KV2.2 Rabbit Polyclonal Antibody
cat.: ER1901-55
Product Type: Rabbit polyclonal IgG, primary antibodies
Species reactivity: Human, Rat
Applications: WB, IHC-P, FC
Clonality: Polyclonal
Form: Liquid
Storage condition: Store at +4℃ after thawing. Aliquot store at -20℃. Avoid repeated freeze / thaw cycles.
Storage buffer: 1*PBS (pH7.4), 0.2% BSA, 50% Glycerol. Preservative: 0.05% Sodium Azide.
Concentration: 1ug/ul
Purification: Immunogen affinity purified.
Molecular weight: Predicted band size: 103 kDa
Isotype: IgG
Immunogen: Synthetic peptide within rat KV22 aa 842-891 / 907.
Positive control: SH-SY5Y cell lysates, rat brain tissue, rat smooth muscle tissue, A431.
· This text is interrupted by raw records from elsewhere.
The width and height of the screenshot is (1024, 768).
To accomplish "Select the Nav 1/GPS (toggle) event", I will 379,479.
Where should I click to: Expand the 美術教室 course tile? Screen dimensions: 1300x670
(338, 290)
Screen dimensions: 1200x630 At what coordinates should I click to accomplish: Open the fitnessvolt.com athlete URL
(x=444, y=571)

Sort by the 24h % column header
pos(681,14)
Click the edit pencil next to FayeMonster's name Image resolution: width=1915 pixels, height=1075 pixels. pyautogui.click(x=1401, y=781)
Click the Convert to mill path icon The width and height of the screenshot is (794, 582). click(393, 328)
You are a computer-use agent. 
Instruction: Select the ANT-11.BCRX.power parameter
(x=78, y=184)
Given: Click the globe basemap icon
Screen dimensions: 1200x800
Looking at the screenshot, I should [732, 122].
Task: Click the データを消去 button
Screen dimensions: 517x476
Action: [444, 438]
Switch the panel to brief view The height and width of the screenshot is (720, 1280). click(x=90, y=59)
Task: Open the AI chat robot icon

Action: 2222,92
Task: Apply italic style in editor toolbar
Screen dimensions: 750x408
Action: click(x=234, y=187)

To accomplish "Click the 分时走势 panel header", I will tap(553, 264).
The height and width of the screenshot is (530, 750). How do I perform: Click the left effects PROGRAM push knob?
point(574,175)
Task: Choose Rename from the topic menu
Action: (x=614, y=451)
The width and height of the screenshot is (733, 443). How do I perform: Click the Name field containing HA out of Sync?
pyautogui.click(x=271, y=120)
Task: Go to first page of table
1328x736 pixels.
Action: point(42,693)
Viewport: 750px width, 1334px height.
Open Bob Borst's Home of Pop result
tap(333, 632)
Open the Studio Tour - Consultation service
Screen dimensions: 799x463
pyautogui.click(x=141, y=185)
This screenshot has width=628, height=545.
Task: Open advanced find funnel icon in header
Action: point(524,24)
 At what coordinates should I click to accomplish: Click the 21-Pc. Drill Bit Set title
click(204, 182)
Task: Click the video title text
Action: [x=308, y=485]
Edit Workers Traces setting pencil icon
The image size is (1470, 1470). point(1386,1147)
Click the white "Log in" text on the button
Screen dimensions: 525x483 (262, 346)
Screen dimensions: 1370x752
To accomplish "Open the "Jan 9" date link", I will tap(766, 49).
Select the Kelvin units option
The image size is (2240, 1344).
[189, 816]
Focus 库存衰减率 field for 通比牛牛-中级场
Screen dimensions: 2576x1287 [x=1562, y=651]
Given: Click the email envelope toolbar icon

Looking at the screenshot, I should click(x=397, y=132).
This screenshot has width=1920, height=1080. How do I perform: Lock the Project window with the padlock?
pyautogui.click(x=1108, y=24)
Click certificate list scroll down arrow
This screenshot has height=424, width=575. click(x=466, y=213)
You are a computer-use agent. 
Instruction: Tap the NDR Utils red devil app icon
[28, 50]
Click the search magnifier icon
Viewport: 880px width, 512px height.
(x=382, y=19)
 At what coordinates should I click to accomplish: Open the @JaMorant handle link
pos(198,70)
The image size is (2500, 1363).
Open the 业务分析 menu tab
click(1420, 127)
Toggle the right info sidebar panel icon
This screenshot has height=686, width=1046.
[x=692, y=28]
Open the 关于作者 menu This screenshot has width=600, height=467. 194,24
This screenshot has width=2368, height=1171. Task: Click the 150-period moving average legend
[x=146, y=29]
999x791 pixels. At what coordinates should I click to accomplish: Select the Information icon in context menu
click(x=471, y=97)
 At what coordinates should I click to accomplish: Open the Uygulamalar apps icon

Subcellular location: Cell membrane, perikaryon, dendrite.
Recommended Dilutions:
  WB
  IHC-P
  FC

1:500-1:2,000
1:50-1:1,000
1:50-1:100
Uniprot #: SwissProt: Q92953 Human | Q63099 Rat
Alternative names: delayed rectifier potassium channel protein KCNB2 KCNB2_HUMAN potassium channel Kv2.2 potassium voltage gated channel subfamily B member 2 Potassium voltage-gated channel subfamily B member 2 Voltage-gated potassium channel subunit Kv2.2
Images
ER1901-55_1.jpg Fig1: Western blot analysis of KV2.2 on SH-SY5Y cell lysates. Proteins were transferred to a PVDF membrane and blocked with 5% BSA in PBS for 1 hour at room temperature. The primary antibody (ER1901-55, 1/500) was used in 5% BSA at room temperature for 2 hours. Goat Anti-Rabbit IgG - HRP Secondary Antibody (HA1001) at 1:5,000 dilution was used for 1 hour at room temperature.
ER1901-55_2.jpg Fig2: Immunohistochemical analysis of paraffin-embedded rat brain tissue with Rabbit anti-KV2.2 antibody (ER1901-55) at 1/1,000 dilution.

The section was pre-treated using heat mediated antigen retrieval with Tris-EDTA buffer (pH 9.0) for 20 minutes. The tissues were blocked in 1% BSA for 20 minutes at room temperature, washed with ddH2O and PBS, and then probed with the primary antibody (ER1901-55) at 1/1,000 dilution for 1 hour at room temperature. The detection was performed using an HRP conjugated compact polymer system. DAB was used as the chromogen. Tissues were counterstained with hematoxylin and mounted with DPX.
ER1901-55_3.jpg Fig3: Immunohistochemical analysis of paraffin-embedded rat smooth muscle tissue using anti-KV2.2 antibody. The section was pre-treated using heat mediated antigen retrieval with Tris-EDTA buffer (pH 8.0-8.4) for 20 minutes.The tissues were blocked in 5% BSA for 30 minutes at room temperature, washed with ddH2O and PBS, and then probed with the primary antibody (ER1901-55, 1/50) for 30 minutes at room temperature. The detection was performed using an HRP conjugated compact polymer system. DAB was used as the chromogen. Tissues were counterstained with hematoxylin and mounted with DPX.
ER1901-55_4.jpg Fig4: Flow cytometric analysis of KV2.2 was done on A431 cells. The cells were fixed, permeabilized and stained with the primary antibody (ER1901-55, 1/50) (red). After incubation of the primary antibody at room temperature for an hour, the cells were stained with a Alexa Fluor 488-conjugated Goat anti-Rabbit IgG Secondary antibody at 1/1,000 dilution for 30 minutes.Unlabelled sample was used as a control (cells without incubation with primary antibody; black).
Note: All products are “FOR RESEARCH USE ONLY AND ARE NOT INTENDED FOR DIAGNOSTIC OR THERAPEUTIC USE”.